At Mystic Aquarium, a researcher holds a small drum-like object over the blow hole of a beluga whale. The little drum is actually a petri dish wrapped in nylon mesh. On command, the whale exhales and tiny droplets of moisture from the animal’s breath are gathered on the mesh.

This curious interaction is part of a new collaboration between Mystic Aquarium and UConn, where researcher Tracy Romano and her team are developing new methods to test and study the physiology of marine life, with the goal of improving conservation efforts.

In assessing an animal’s overall health and physiological state, the goals is to collect samples in a manner that is minimally invasive and to draw data from as few samples as possible, to avoid causing the animal distress that could obscure the results. This is where the inhabitants of Mystic Aquarium come in.

“The samples taken from beluga whales and other animals at the aquarium will serve as a baseline for comparison to animals in the wild,” says Romano, associate professor-in-residence of marine sciences at UConn. “These animals are in a controlled environment, and many are trained to give samples on cue. We want to learn as much as we can about the animals in our care.”

On the opposite end of the distress spectrum, samples are also gathered from animals that are in the aquarium’s stranding rehabilitation program, which has been called to respond to more than 1,000 instances of stranded or beached animals.

“Stranding is perhaps the most stressful situation for these animals to be in,” Romano says. “We are able to sample those animals throughout their rehabilitation, all the way until they are released.”

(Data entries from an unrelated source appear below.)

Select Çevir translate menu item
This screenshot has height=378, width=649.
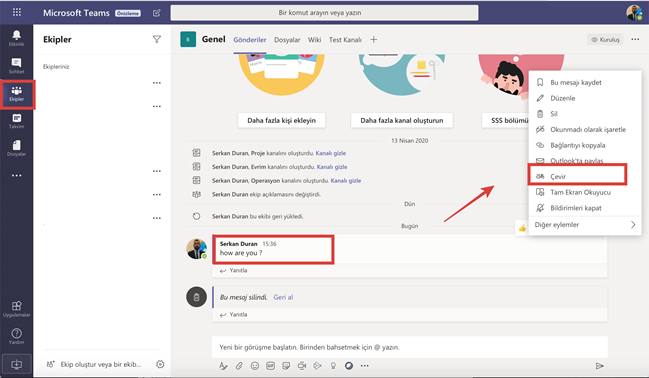click(x=577, y=176)
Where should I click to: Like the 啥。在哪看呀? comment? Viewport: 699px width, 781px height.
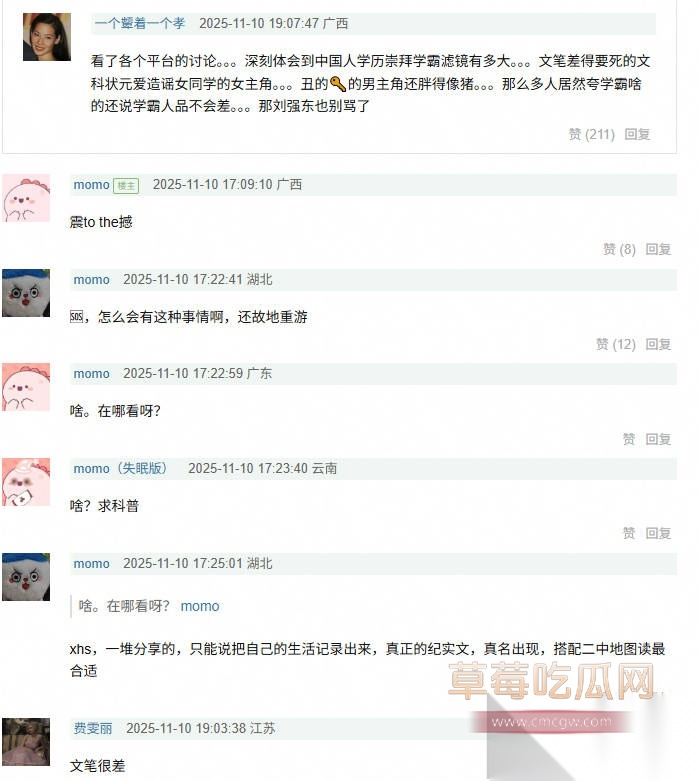click(x=629, y=439)
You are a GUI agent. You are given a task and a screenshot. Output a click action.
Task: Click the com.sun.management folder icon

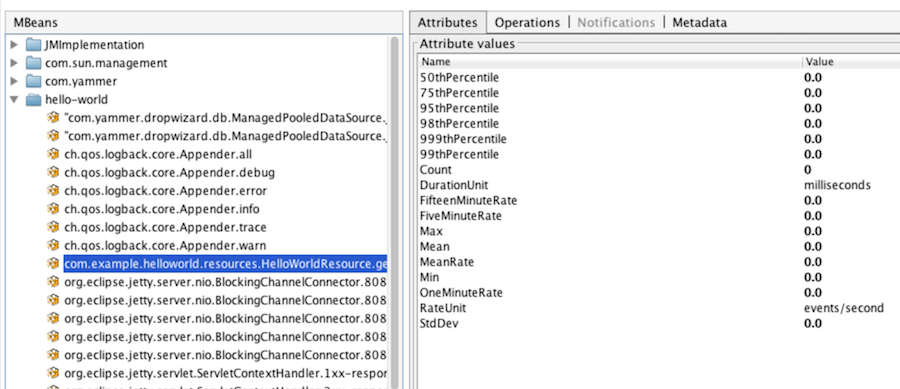click(x=34, y=63)
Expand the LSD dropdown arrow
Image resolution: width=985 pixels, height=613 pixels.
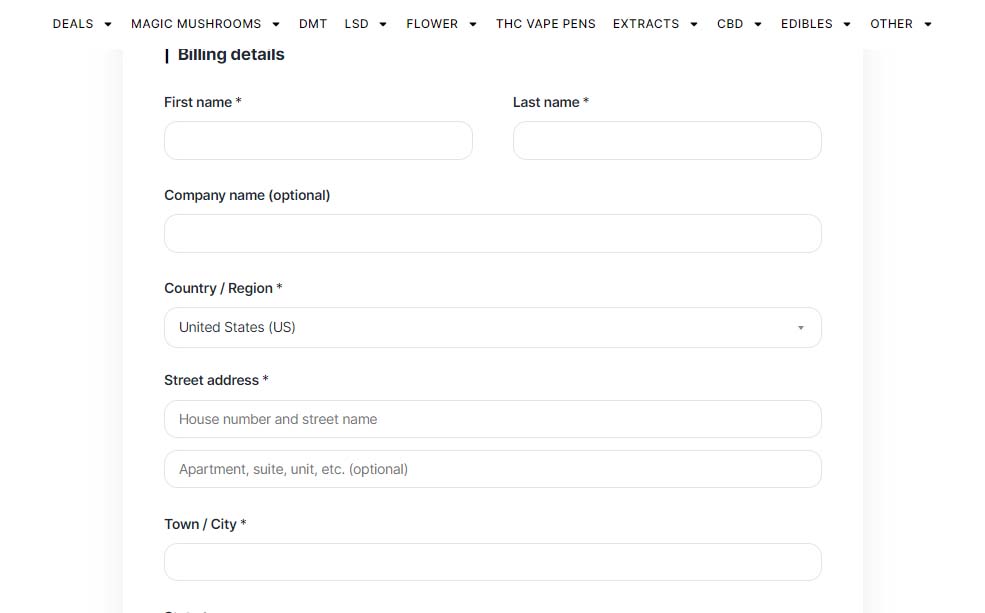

This spectrum of samples from known stressed or non-stressed states can then be referenced by the researchers when they gather samples from animals in the wild. Although the work is largely with beluga whales, the team is also looking at animals such as turtles, penguins, sea lions, and other whales.

“We don’t know what animals have been exposed to in the wild,” says Romano, “but all of the [data we collect] will help in the creation of that baseline for comparison.”

Samples collected from animals in the wild and from those at the aquarium are analyzed in the lab at UConn Avery Point, where the team is using a variety of molecular techniques to glean information about the animals. Samples may include a skin biopsy, feces, saliva, and feathers. Molecular analysis of these tissues yields overall health and physiological clues, such as reproductive and stress hormones and immune factors, that enable the researchers to get an idea of the types of illnesses animals have been exposed to, how well their organs are functioning, and even the progress of pregnancies.

“A lot of work has gone into developing this health assessment ‘tool box’,” Romano says.

As the data is consolidated, researchers can get an idea of the overall health of a population of animals, and can deduce trends. A key goal of this work is to better understand the effects humans and the changing climate are having on marine wildlife.

One of the team’s major projects is with different populations of beluga whales in Alaska. The beluga population in Bristol Bay is being used as a control group to study another group of belugas, an endangered group in an area called Cook Inlet, near Anchorage.

“Everyone is very familiar with the many pressures the Arctic is under,” says Romano, however, “no one is quite sure why [the Cook Inlet] population is declining and isn’t recovering.”

The researchers hope to help piece together the puzzle. They are working with a local Eskimo tribe called the Inupiat near Point Lay Alaska, where the local people assist the team in collecting samples from marine wildlife. The information is recorded in a database that will provide a baseline for marine species in the Arctic, even as drilling for oil increases in the region.

Romano points out that there is no such baseline for areas such as the Gulf of Mexico, “but if an oil spill happens in the Arctic we will have this data.”

And on a broader level, the researchers hope that the data will help clarify the true impact human and climate are having on the health of the world’s oceans, and that the knowledge gained will be used in conservation and management efforts worldwide.